Ruh dolu bir Münih seyahati (2)
Geçen hafta Mısır'daydık. Uzun süren, uzun soluklu bir seyahat yaptık Mısır'a. Mısır seyahatimizin izlenimlerini Azerbaycan temsilcimiz Vuqar Azizov'un kaleminden tadımlık olarak yayımlamıştık. İki hafta önce de Münih, Stuttgart ve orada Zürih’ten geçerek Lozan'dan ve Montrö'den çıktığımız muazzam, leziz ve bereketli geçen 6 günlük bir seyahat gerçekleştirdik. Seyahatimizi MTO Avrupa yönetim ekibimizden Ayşe Akdağ kardeşimiz kaleme aldı. Seyahat boyunca bize eşlik eden Ayşe Akdağ kardeşimizin samimi, dopdolu ve verimli seyahat yazısını sizlerle bugün de paylaşıyorum. Çok güzel bir pazar yazısı oldu bu. Zihin açıcı okumalar diliyorum.

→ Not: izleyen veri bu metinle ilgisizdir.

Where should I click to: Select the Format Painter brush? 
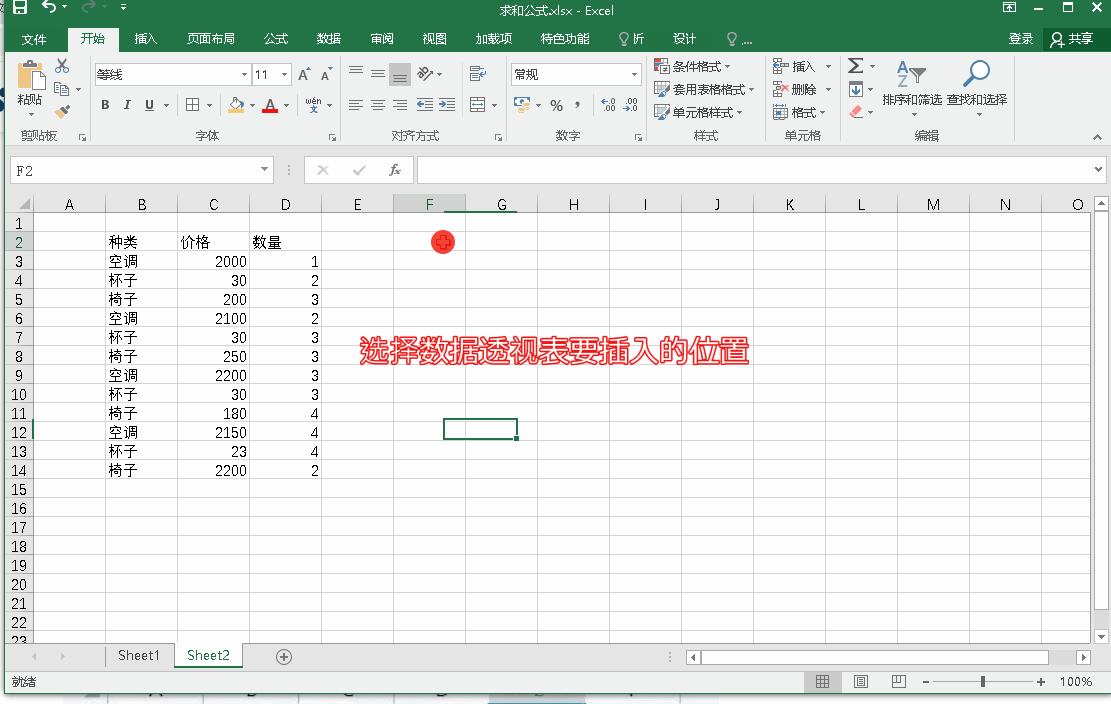coord(62,112)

GÜCÜMÜZ DE ZAAFIMIZ DA MERHAMETİMİZ
Yusuf Hocamızın, Müslümanın Medeniyet Tasavvuru Yolculuğu programına hep birlikte iştirak ediyoruz. Osmanlı ruhunun özeti olan adalet, hakkaniyet ve merhamet ilkeleri ile dünyanın gelecek bin yılının tohumlarını ekme çabası...

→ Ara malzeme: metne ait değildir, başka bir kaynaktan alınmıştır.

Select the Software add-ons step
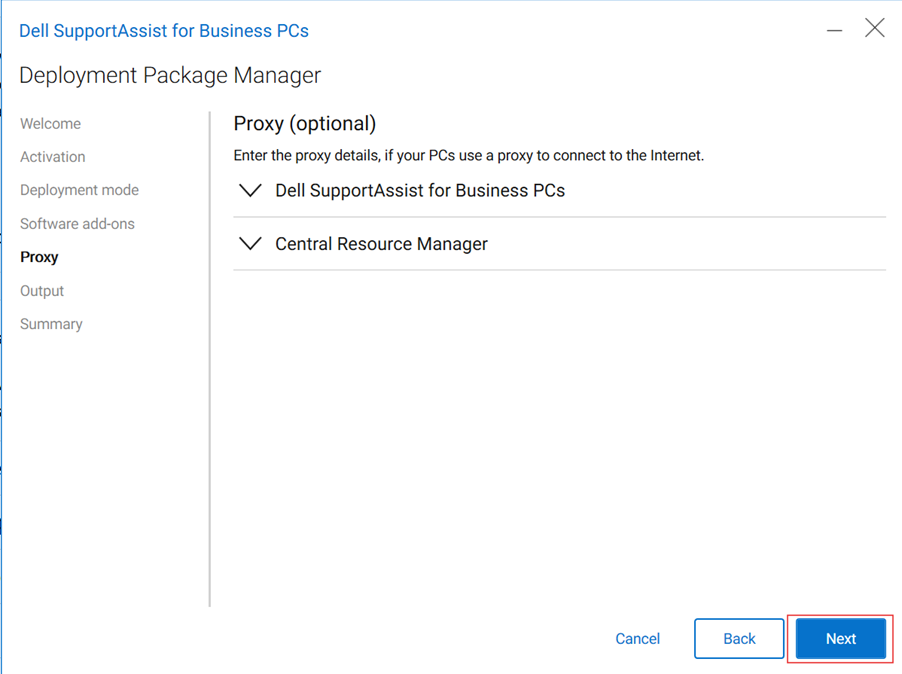The height and width of the screenshot is (674, 902). click(x=77, y=223)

Kandan beslenenler ve merhametten beslenenler bir mi? Müslümansa, merhametten beslenir diyor Yusuf Hoca. Abdülhamid gibi. Merhamet, Abdülhamid'in en güçlü tarafıydı ve aynı zamanda en zayıf tarafıydı. Merhametten yoksun olanların, Abdülhamid'in merhametinden faydalanması... Oysa merhamet, Müslümana en çok yakışandı. O, merhamet etti mi, bir verip bin almazdı. O, merhameti, kaynağından, şefkat peygamberinden almıştı bu anlayışı.

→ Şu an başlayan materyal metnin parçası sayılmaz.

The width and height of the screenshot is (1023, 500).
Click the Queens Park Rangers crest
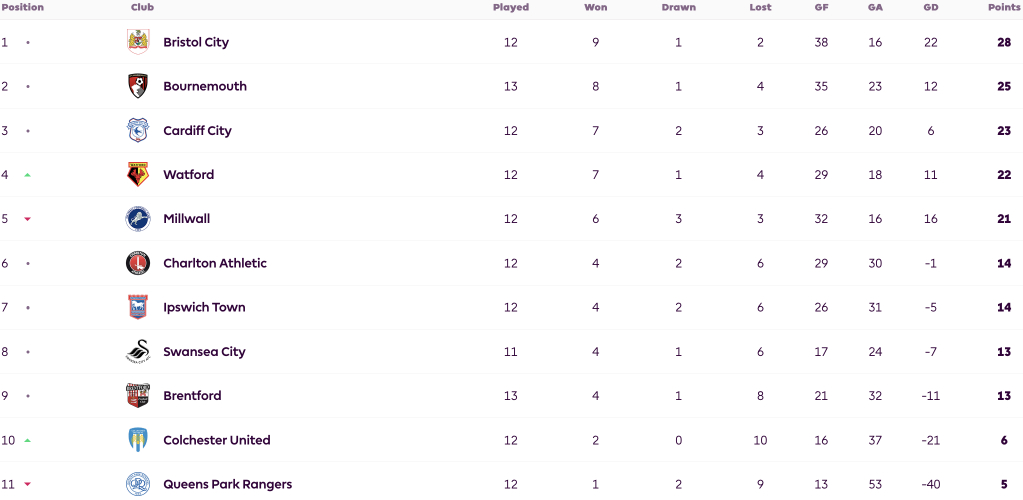[x=138, y=484]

Merhametin öncüsü olan Türkiye'nin bu yüzden önü kesilmek istendi. Yeni dünya düzeni kurulur iken, Türkiye'nin merhamet anlayışını kabullenemeyenler, dergilere kapak resmi yaparak, merhametsizlerin arasında Türkiye'nin merhamet anlayışının eriyip bitmesi için düzenlenen onca tezgâh vardı. İşte bu yüzden, merhametin en çok Müslümana yakışmasıyla birlikte, bilimde, düşüncede, ahlak ve sanayi alanlarında güçlü olarak, merhameti en güçlü tarafımız belleyerek, merhametsizlerin merhamet duygumuzu sömürmesine izin vermeden geleceği inşa etmek zorundayız.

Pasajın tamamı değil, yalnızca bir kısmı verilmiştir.